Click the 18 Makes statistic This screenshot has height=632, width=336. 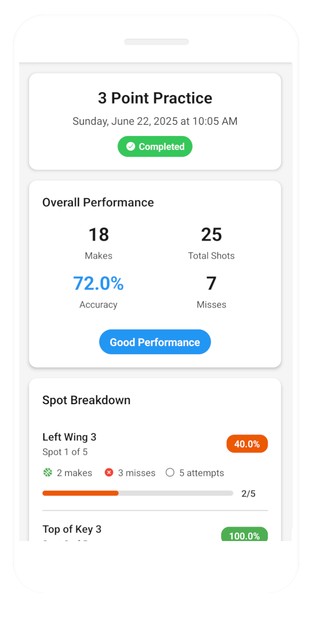tap(99, 235)
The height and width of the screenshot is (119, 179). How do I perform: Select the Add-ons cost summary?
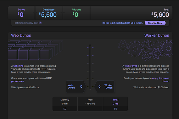[76, 13]
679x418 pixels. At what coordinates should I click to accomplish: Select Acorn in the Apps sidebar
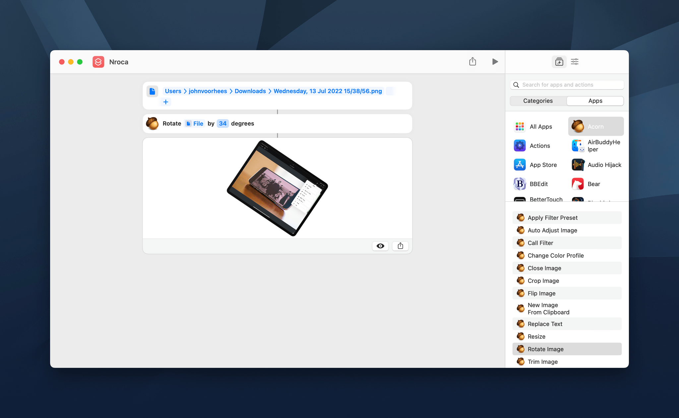(x=595, y=126)
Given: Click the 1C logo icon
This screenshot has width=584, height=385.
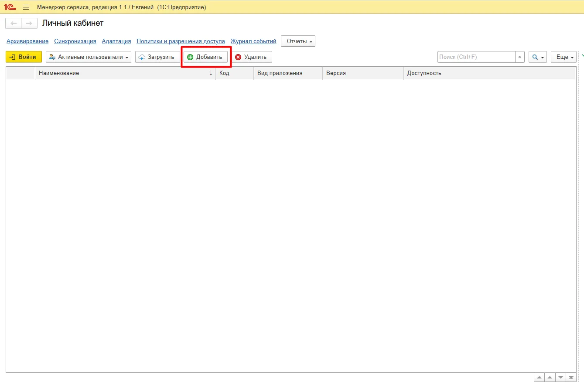Looking at the screenshot, I should click(x=10, y=7).

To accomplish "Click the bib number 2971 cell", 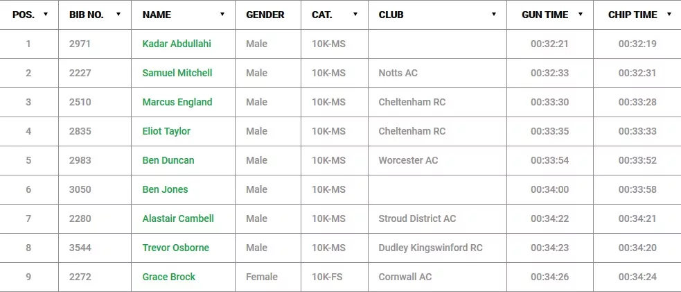I will point(80,44).
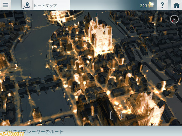This screenshot has width=182, height=136.
Task: Select the tall tower in the island center
Action: [x=77, y=67]
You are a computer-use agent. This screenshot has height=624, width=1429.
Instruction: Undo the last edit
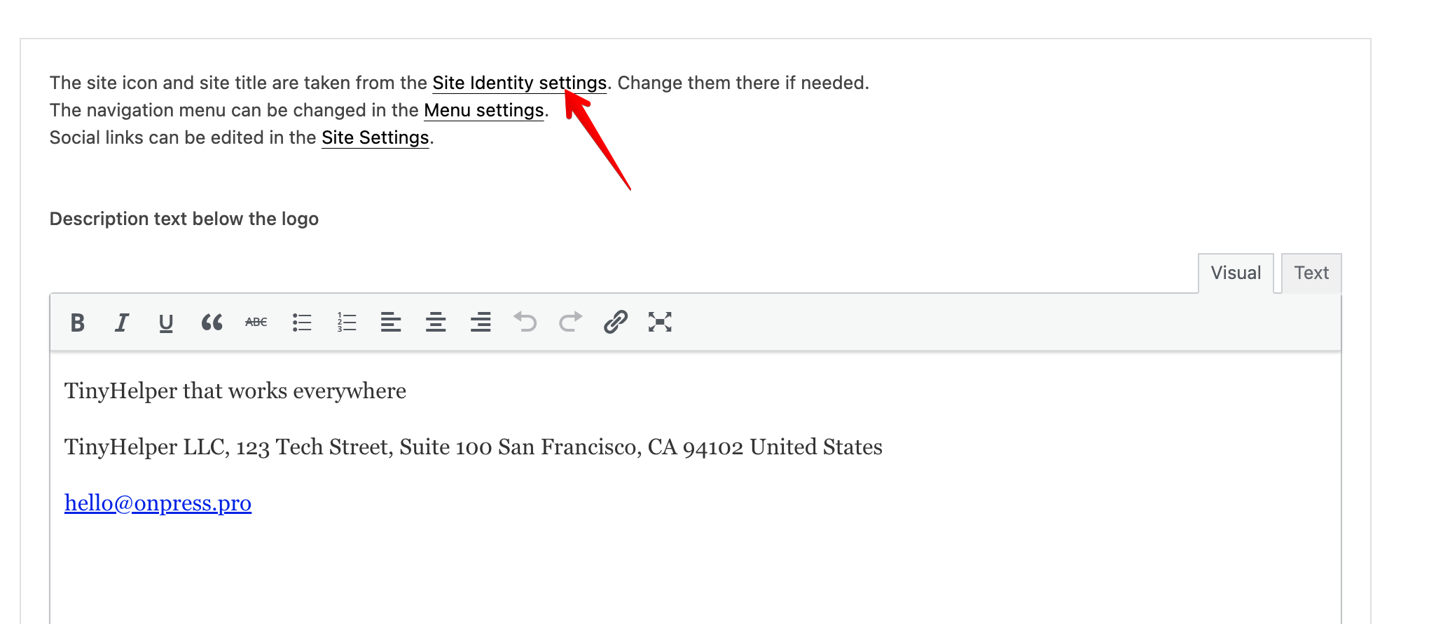click(525, 323)
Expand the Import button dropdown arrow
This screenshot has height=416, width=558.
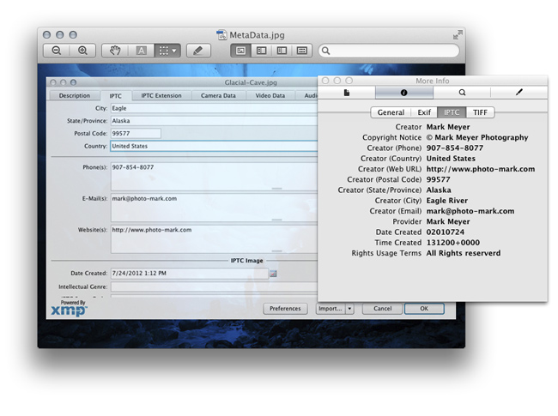[x=349, y=309]
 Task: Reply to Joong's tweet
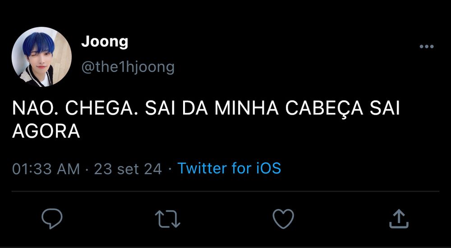point(52,219)
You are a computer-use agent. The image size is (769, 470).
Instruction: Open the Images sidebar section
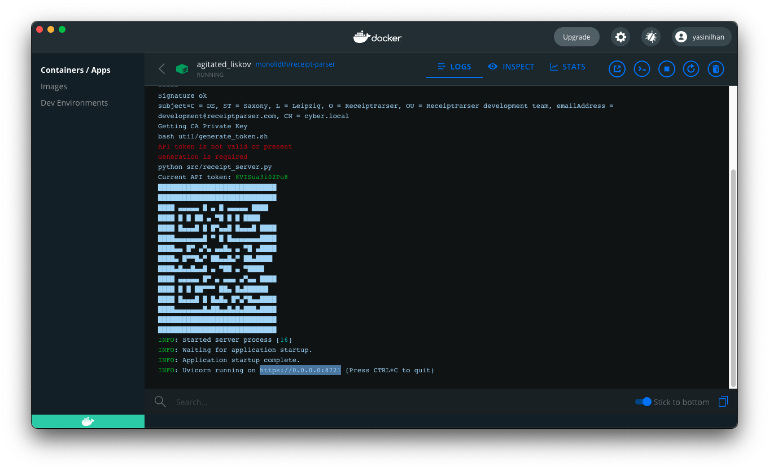coord(54,86)
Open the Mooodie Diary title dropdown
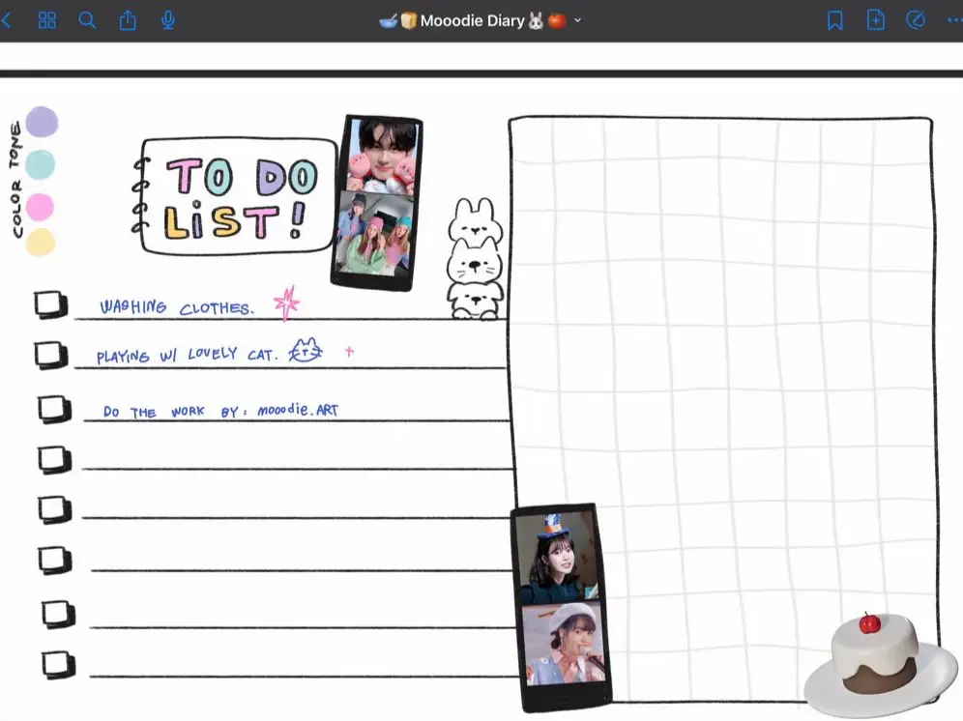 click(577, 20)
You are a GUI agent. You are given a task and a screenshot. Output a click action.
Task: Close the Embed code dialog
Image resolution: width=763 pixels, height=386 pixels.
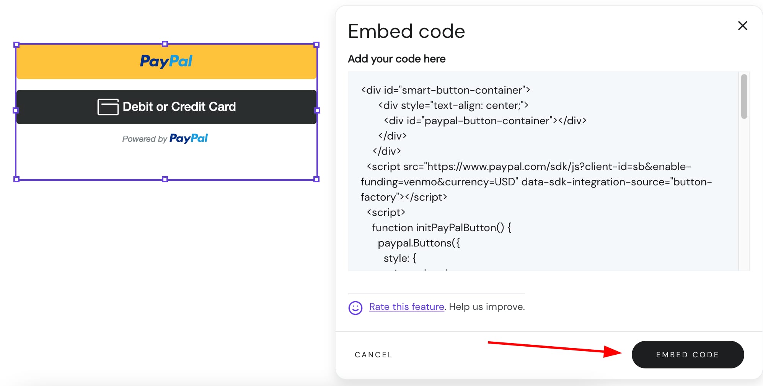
###
What the task requires:
Look above for the line containing "Task: Reply to Joong's tweet"; output that line and all lines after it through the last one exactly, without the pictures.

Solution to the problem:
 Task: Reply to Joong's tweet
point(52,219)
You are a computer-use agent. The image size is (769, 470).
Instruction: Open the Images sidebar section
coord(54,86)
Open the Mooodie Diary title dropdown
 click(577, 20)
You are a GUI agent. You are given a task and a screenshot. Output a click action.
Task: Close the Embed code dialog
Image resolution: width=763 pixels, height=386 pixels.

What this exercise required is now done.